Home › Forums › Effecting change and the roles of the subject teachers and teacher-librarians / librarians in inquiry › Academic school librarians › Reply To: Academic school librarians
Thank you, Blanche, for this profound insight into the nature of what we do, or are supposed to be doing.
From Jacques Ellul I learned that history is the consequence of ideas.
So where, and at what point in the history of American school libraries, did the idea of the school librarian as essentially an academic librarian emerge from (or is this worded too strongly)?
And was it then the school librarian as academic librarian who gave shape to the school library as academic library through what they did? Or did the demands of the school library as academic library give shape to the school librarian as academic librarian?
Crucially, how then does the education and training of the school librarian as academic librarian come about? For example, you mentioned in your email to me that Peggy Sullivan was able to join you for the Louisville Symposium on 14 November, and that she was the first full-time faculty member hired to build a program for school librarians at the University of Pittsburgh. When was this, and were programs for school librarians in place at other universities by then, and were these programs for school librarians as academic librarians, or did that develop later?

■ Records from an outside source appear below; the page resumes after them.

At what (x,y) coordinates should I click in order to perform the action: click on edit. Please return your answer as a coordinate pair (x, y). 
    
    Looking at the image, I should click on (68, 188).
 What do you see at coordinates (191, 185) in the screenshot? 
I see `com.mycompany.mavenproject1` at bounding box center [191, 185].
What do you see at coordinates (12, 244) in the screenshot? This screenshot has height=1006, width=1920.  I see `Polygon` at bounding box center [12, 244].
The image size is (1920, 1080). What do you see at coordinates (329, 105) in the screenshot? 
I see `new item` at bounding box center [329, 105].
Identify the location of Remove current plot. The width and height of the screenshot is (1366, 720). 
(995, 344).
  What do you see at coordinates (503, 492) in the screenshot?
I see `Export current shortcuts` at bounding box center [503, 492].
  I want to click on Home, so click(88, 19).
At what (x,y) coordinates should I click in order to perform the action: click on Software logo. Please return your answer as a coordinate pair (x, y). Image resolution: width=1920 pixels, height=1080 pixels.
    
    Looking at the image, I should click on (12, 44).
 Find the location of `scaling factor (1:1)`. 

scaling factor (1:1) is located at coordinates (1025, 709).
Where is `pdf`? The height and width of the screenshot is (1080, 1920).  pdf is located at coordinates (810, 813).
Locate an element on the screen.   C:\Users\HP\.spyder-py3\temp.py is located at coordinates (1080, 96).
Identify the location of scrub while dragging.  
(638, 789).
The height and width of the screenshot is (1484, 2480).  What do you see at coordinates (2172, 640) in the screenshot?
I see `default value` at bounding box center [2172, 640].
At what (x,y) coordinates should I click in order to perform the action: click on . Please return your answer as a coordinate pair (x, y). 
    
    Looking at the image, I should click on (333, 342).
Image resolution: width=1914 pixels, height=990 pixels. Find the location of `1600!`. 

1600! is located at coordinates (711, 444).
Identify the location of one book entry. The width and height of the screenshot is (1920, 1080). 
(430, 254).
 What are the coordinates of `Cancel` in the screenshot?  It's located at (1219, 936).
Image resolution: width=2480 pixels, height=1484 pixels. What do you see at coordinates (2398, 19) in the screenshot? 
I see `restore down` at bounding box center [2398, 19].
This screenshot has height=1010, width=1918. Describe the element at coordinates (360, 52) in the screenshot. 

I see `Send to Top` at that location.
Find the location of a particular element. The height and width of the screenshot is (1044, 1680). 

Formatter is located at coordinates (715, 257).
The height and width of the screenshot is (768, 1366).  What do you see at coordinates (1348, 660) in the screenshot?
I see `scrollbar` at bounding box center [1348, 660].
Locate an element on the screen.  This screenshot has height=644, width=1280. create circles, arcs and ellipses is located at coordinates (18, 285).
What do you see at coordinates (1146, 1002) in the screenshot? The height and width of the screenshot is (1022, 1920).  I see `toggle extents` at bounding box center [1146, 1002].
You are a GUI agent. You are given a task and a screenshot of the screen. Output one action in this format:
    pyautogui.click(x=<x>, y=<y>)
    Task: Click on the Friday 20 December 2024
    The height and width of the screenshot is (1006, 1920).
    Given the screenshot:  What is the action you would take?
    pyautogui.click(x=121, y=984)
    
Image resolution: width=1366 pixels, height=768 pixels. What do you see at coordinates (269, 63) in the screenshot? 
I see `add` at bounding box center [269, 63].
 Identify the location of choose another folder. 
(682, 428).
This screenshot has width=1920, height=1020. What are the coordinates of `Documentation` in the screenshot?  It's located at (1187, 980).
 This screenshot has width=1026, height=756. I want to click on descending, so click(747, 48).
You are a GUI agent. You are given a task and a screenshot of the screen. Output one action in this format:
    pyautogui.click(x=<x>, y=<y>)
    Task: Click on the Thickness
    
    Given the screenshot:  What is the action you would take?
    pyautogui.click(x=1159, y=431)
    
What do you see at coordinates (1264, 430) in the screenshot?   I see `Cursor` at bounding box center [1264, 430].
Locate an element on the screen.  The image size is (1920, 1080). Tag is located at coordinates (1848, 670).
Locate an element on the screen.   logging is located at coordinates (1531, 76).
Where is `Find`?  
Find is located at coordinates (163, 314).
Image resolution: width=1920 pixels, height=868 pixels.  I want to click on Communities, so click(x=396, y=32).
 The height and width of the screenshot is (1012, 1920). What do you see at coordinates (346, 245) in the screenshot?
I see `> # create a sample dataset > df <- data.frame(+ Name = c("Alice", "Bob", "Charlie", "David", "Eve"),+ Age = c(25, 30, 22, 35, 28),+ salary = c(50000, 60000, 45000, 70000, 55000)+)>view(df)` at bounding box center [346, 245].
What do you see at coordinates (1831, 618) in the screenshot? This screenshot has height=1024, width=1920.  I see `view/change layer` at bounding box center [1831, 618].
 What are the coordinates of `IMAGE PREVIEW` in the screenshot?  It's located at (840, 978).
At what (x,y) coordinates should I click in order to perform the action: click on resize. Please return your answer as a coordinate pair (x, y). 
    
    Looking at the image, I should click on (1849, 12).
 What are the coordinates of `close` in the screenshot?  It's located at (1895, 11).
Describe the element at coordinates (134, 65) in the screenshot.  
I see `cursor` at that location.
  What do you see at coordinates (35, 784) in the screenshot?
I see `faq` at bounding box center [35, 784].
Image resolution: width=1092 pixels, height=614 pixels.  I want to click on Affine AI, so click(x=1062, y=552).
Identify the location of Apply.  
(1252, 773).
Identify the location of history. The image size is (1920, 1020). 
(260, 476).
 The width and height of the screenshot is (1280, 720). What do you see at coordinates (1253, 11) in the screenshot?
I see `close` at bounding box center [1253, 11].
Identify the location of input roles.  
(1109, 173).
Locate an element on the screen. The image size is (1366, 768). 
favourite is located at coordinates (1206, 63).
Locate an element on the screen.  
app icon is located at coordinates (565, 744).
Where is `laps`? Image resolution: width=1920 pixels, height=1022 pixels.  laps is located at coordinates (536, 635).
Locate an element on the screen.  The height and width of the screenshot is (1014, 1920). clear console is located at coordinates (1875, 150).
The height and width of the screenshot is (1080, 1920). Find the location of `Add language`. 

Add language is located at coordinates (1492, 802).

I ask these many questions because we find ourselves in a moment when the idea that will produce the next chapter in our history of school libraries is emerging, and my great concern is that not all ideas about school libraries will produce a history that actually includes school libraries.
Furthermore, I am more convinced than I have ever been that the central idea upon which the future of our history of school libraries rests, and around which all other ideas about the school library must cohere, is the idea of the school librarian as academic librarian.
Finally, a confession … I recently got hold of School Librarianship: Past, Present, and Future (Alman, 2017), which includes a chapter on the development of school libraries in the United States (Weeks & Barlow), and I also have your Timeline of School Libraries from the draft of Symposium of the Greats: Wisdom from the Past & A Glimpse into the Future of School Libraries (Loertscher & Woolls, 2019). So, on some level, and given sufficient time, I imagine I could answer some/most/all of these questions for myself, but those answers would lack the insight that comes from your direct and personal experience. Please, therefore, do not take my questions as evidence of laziness.
Darryl
Alman, S. W. (Ed.). (2017). School Librarianship: Past, Present, and Future. Lanham: Rowman & Littlefield.
Loertscher, D. V., & Woolls, B. (Eds.). (2019). Symposium of the Greats: Wisdom from the Past & A Glimpse into the Future of School Libraries. Salt Lake City: Learning Commons Press.